The UK Consumer Rights Bill and private enforcement of competition law

United Kingdom

This article was produced by Olswang LLP, which joined with CMS on 1 May 2017.

In January 2014 the UK Government introduced the Consumer Rights Bill to Parliament, which contains proposals to overhaul the private enforcement of competition law in the UK. When it enters into force, the Bill will implement the following key amendments to the UK's current private enforcement regime:

  • Increased jurisdiction of the Competition Appeal Tribunal ("CAT") with respect to damages actions for infringements of competition law;
  • Introduction of opt-out collective actions before the CAT; and
  • Establishment of voluntary redress schemes, to be managed by the Competition and Markets Authorities ("CMA").

Below we set out details of these amendments. It should, however, be noted that the Bill is currently making its way through the legislative process and therefore may be subject to amendments before it finally gains Royal Assent and enters the statute books. The law is expected to enter into force on 1 October 2015.

Increased jurisdiction of the CAT

The proposals set out in the Consumer Rights Bill amend the Competition Act 1998 to expand the jurisdiction of the CAT. In doing so, the changes will bring the powers of the CAT broadly in line with the powers of the High Court with respect to damages actions for infringements of competition law. The key changes include:

  • Permitting the CAT to hear stand-alone damages actions (cases in which a competition authority has not issued an infringement decision, and the claimant must therefore prove both that there has been a breach of competition law and that it has suffered loss as a result of the breach);
  • Increasing the limitation period for bringing an action for damages in the CAT from 2 to 6 years; and
  • Empowering the CAT to grant injunctions.

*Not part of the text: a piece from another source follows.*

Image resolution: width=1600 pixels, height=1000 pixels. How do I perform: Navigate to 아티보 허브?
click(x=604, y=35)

The Consumer Rights Bill also contains amendments to the Enterprise Act 2002 relating to the CAT's procedures, which will allow the CAT to give effect to the expansion of its powers. This includes the power to amend the CAT Rules to create a fast-track procedure for suitable follow-on damages claims (but not collective actions). The CAT has discretion to determine the factors for selecting cases suitable for fast-track, but it is thought that the procedure will be used for straightforward damages claims brought by small and medium sized enterprises.

Opt-out collective actions

Under the current system of private enforcement of competition law in the UK, only opt-in collective actions are permitted. The Consumer Rights Bill, however, introduces opt-out collective actions. The opt-in and opt-out collective action can be distinguished as follows:

  • Claimants to an opt-in collective action only join collective proceedings when they actively assert membership to a class.
  • Claimants to an opt-out collective action will automatically fall within a 'class' for the purposes of the proceedings unless they take the necessary prescribed steps to opt-out.

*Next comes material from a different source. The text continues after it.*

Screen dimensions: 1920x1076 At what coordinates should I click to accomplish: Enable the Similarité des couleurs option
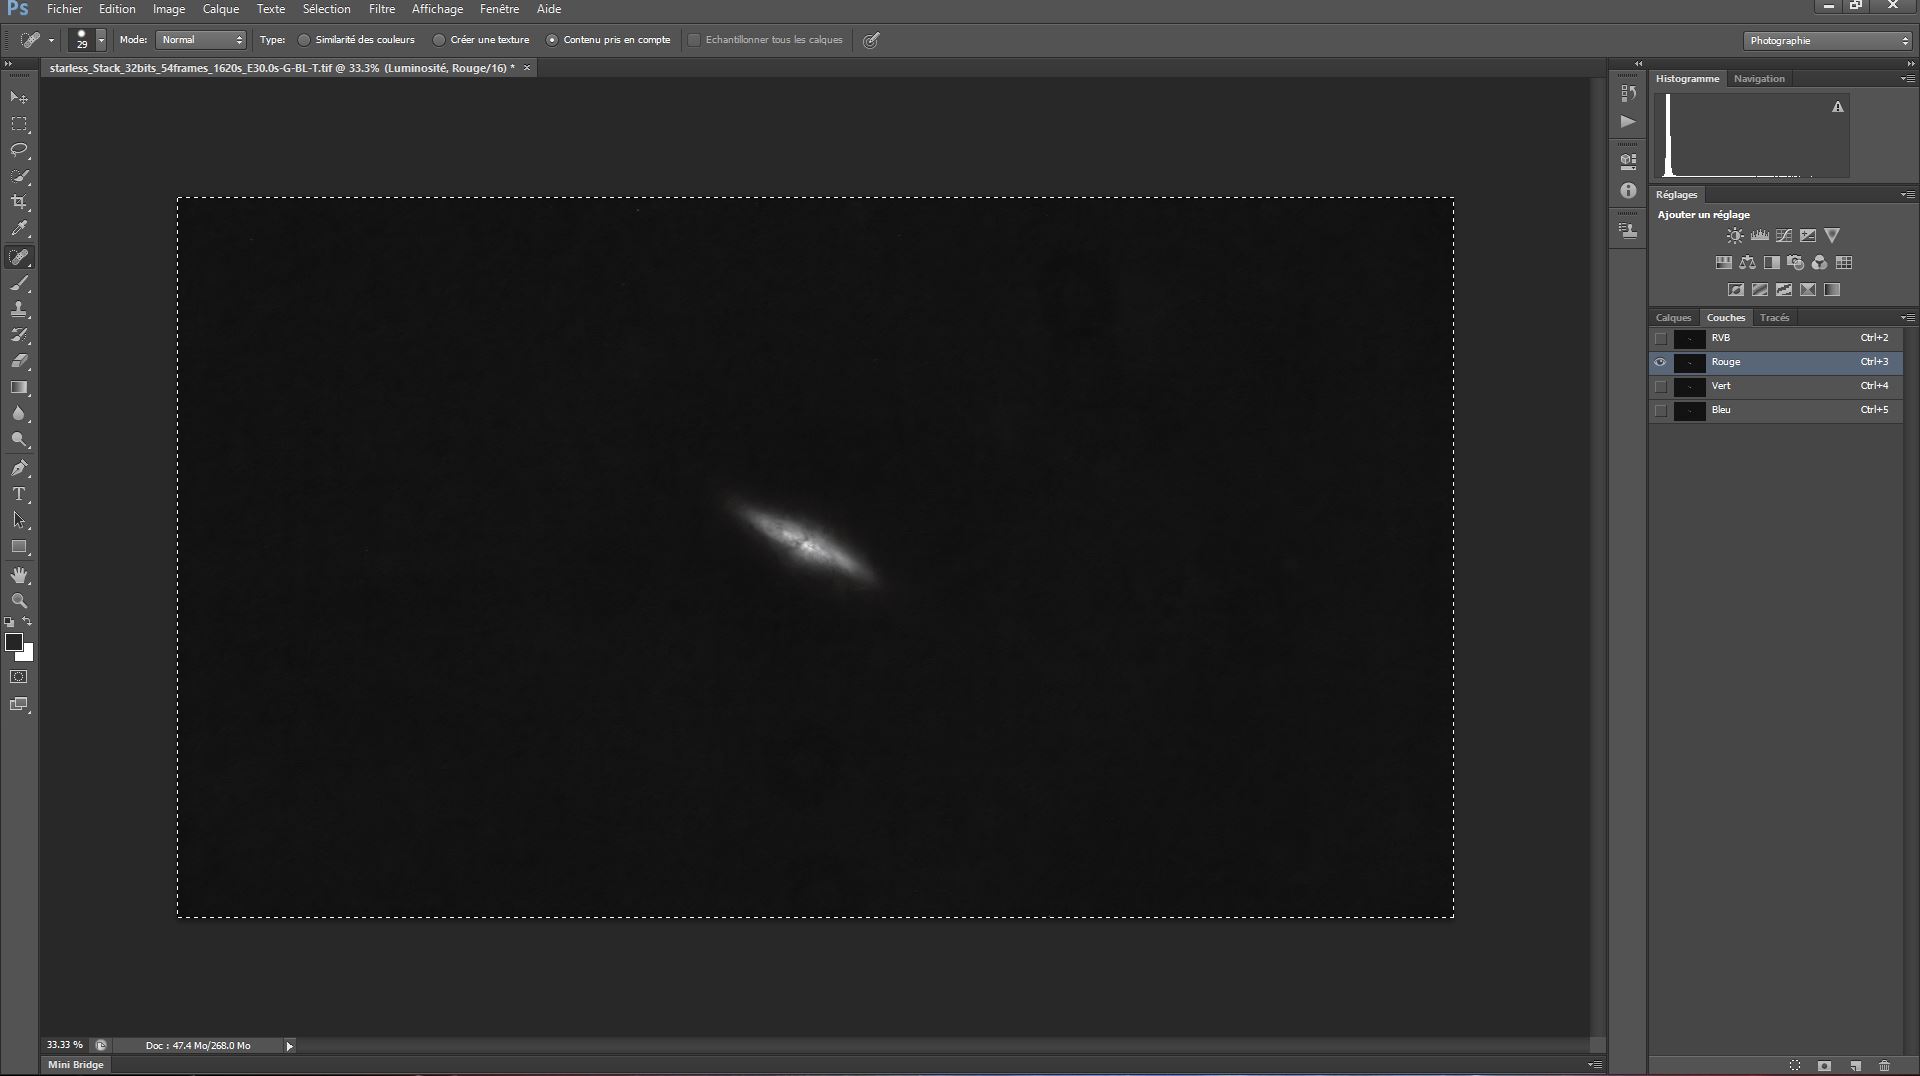pos(304,40)
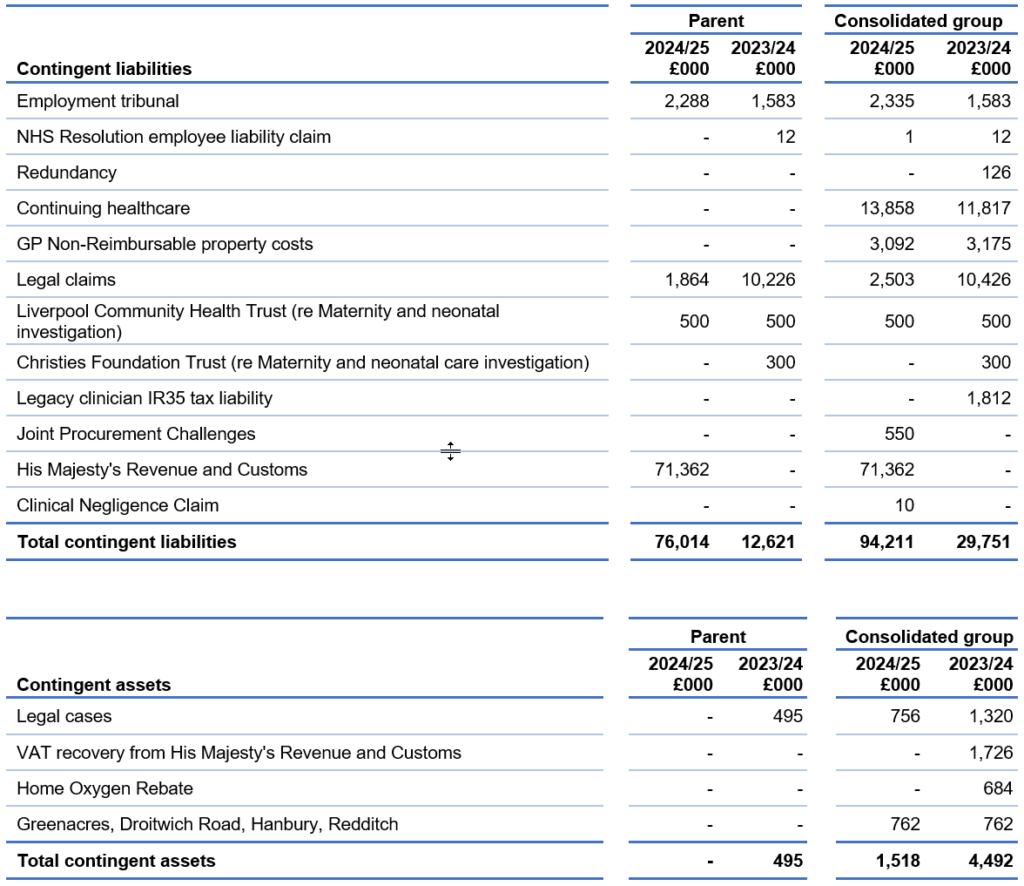Select the VAT recovery from HMRC row label
This screenshot has width=1024, height=886.
239,752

Under the newly proposed system, once a collective action has been filed with the CAT, the claim may only continue if the CAT makes a collective proceedings order ("CPO"). The CAT will only make a CPO if it considers firstly that it is able to authorise the person who brought the claim to act as representative in the collective proceedings and secondly, that the claims raise the same, similar or related issues of fact and law. The CPO itself must:

  • Authorise a representative;
  • Describe the class of persons eligible for inclusion in the proceedings; and
  • Specify whether the proceedings are opt-in or opt-out.

The Bill also sets out the rules governing the award of damages and costs in collective proceedings and makes provisions for the settlements of such actions. Under the new regime, the CAT will be able to approve settlements of collective actions where it considers the terms of a proposed settlement are just and reasonable. Once approved, a settlement will be binding on all people in the class defined by the CPO or by a settlement order, which will be issued by the CAT in instances where a settlement is reached before a CPO is issued.

Voluntary redress schemes

The Consumer Rights Bill introduces voluntary redress schemes addressed at companies which have been found to have infringed either UK or EU competition law. Infringing companies will be able to apply to the CMA to approve a redress scheme, pursuant to which the applicant will voluntarily agree to pay compensation to victims of the infringement. The CMA may not approve a scheme until the relevant competition authority has taken a final infringement decision. Once approved, the redress scheme becomes binding on the applicant and gives an enforceable right to both those entitled to compensation and to the CMA where it is considered that the applicant is in breach of its duty to comply with the approved scheme. The CMA is required by the Bill to publish guidance on the procedures relating to the implementation and enforcement of redress schemes.

Conclusion

The proposed changes set out in the Consumer Rights Bill widen the remit in the UK for bringing an action for damages for an infringement of competition law before the CAT. In addition, the proposals greatly empower the CAT, which will in future be better prepared to deal with the complexities of competition-related damages cases, thereby easing the path to compensation for claimants. Consequently, companies found to have infringed competition law will find themselves at risk of substantially increased liability as a consequence of their breach.

Once the Consumer Rights Bill gains Royal Assent and the exact scope of the amendments to the private enforcement regime of competition law in the UK becomes set in statute, Olswang will publish another, more detailed update to the changes to the law and the expected consequences for businesses.